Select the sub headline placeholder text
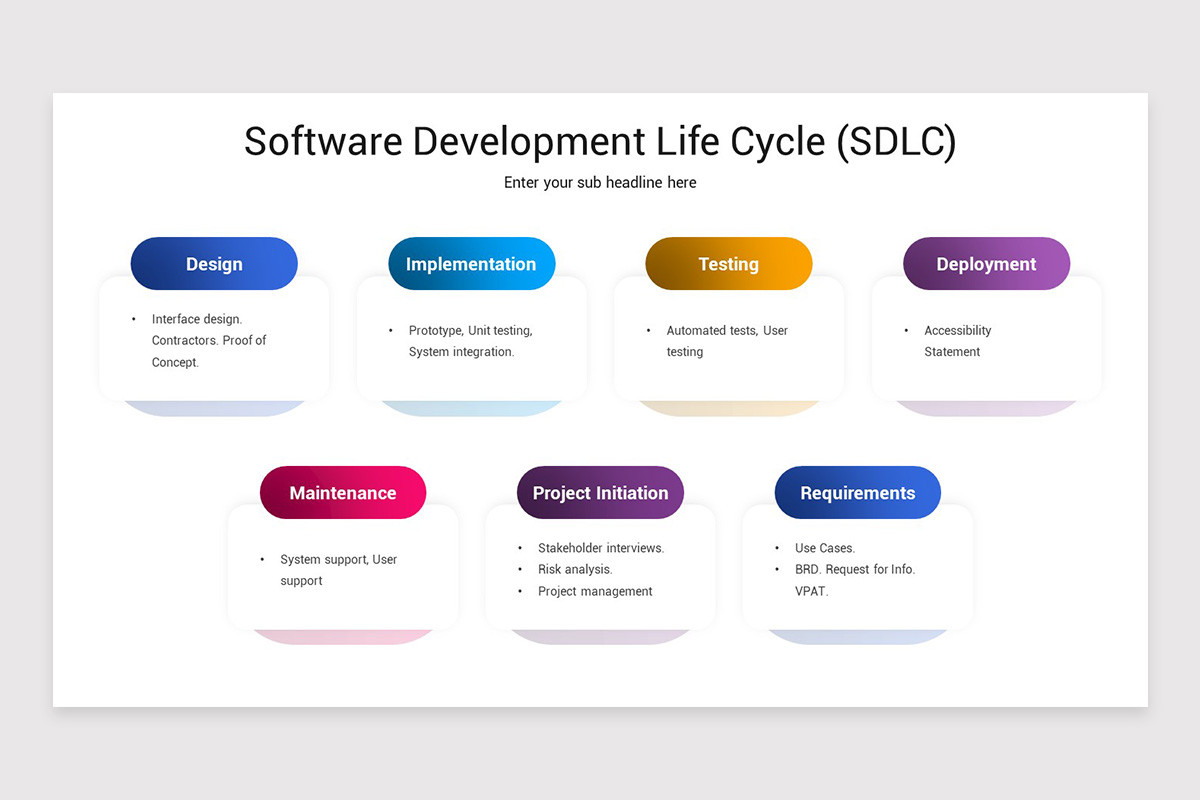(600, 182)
* * *
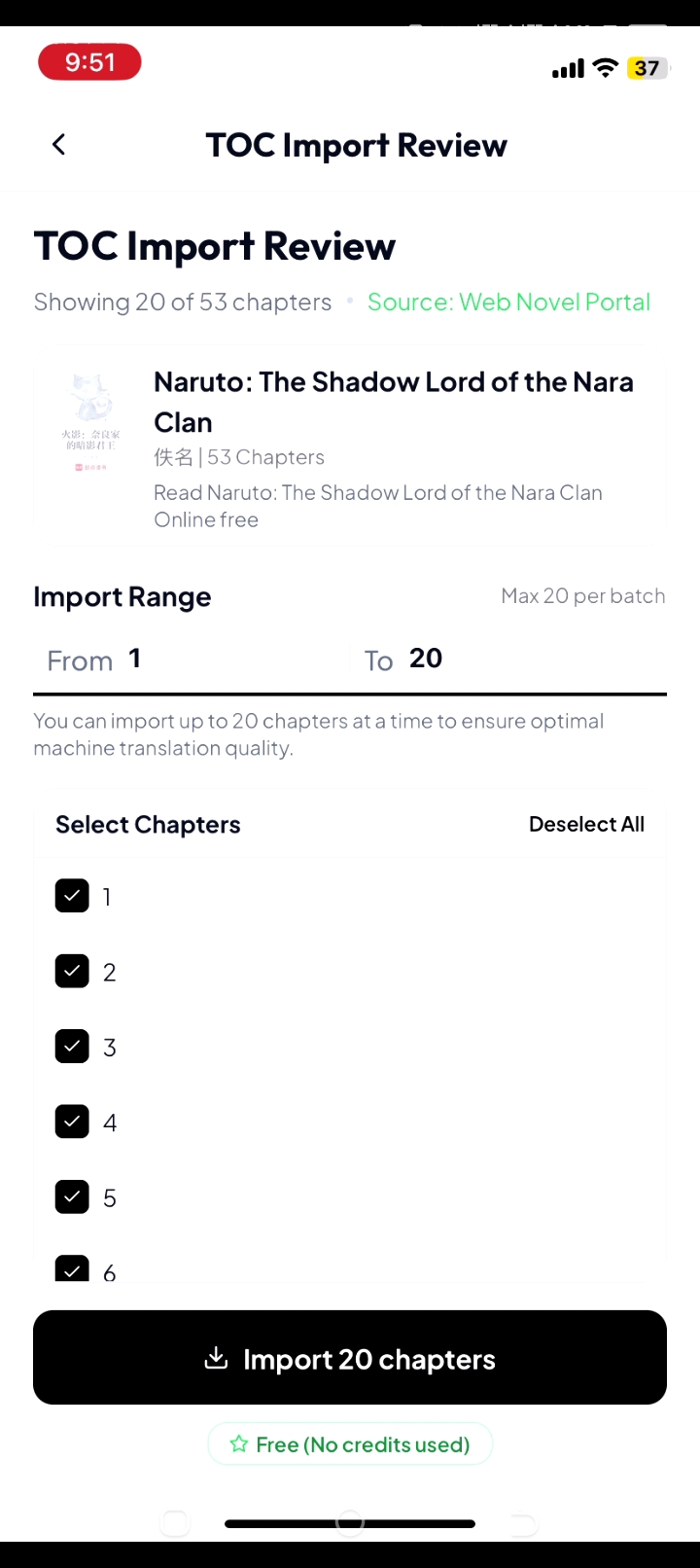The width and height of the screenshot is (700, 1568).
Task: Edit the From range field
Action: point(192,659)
* * *
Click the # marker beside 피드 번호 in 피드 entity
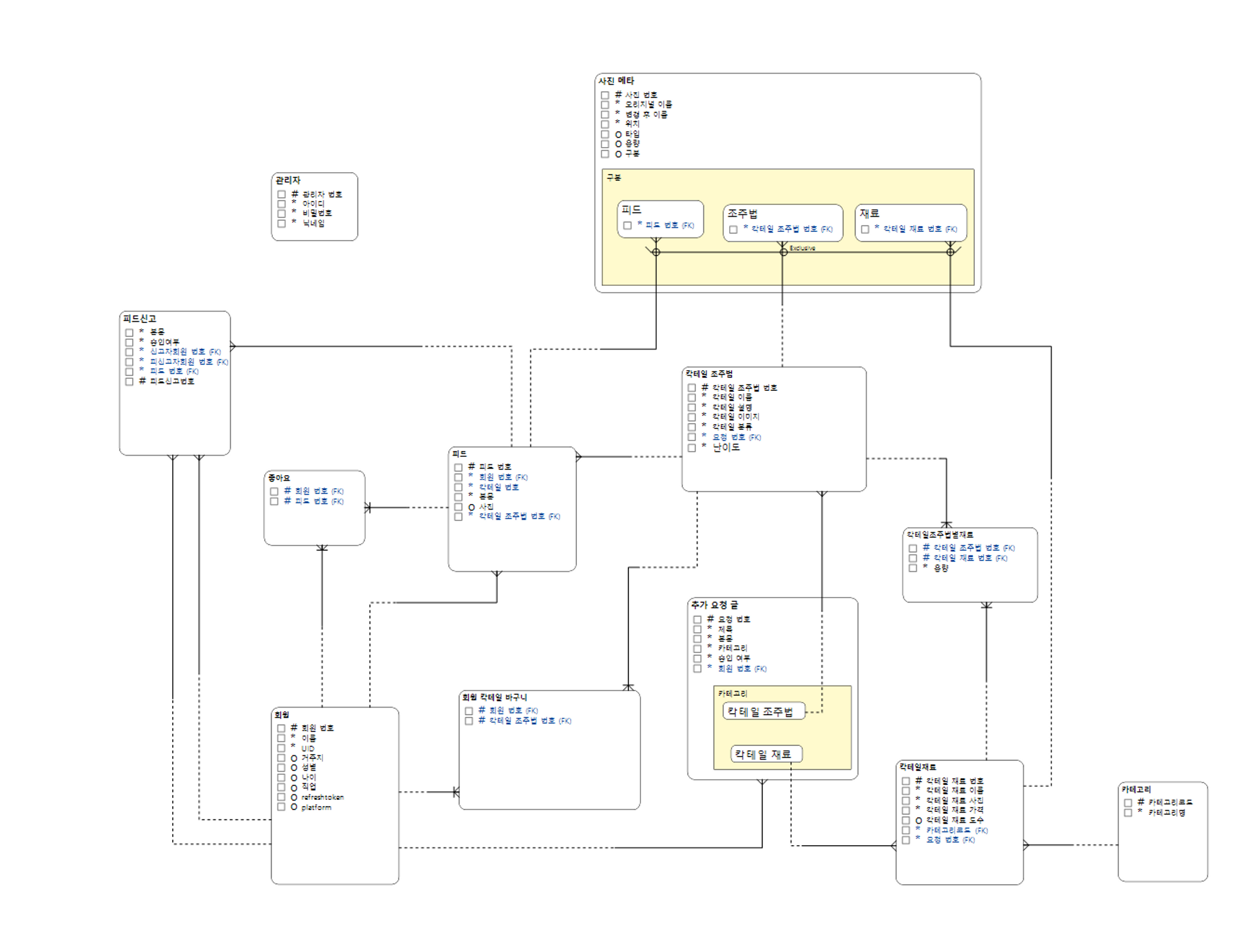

▶ Exercise task
Retype the material starting at the line that contains "The width and" and ending at the line that contains "Action: point(192,659)", with both of those lines included. Leave the pictures out.

▶ Response for this exercise
The width and height of the screenshot is (700, 1568).
Task: Edit the From range field
Action: point(192,659)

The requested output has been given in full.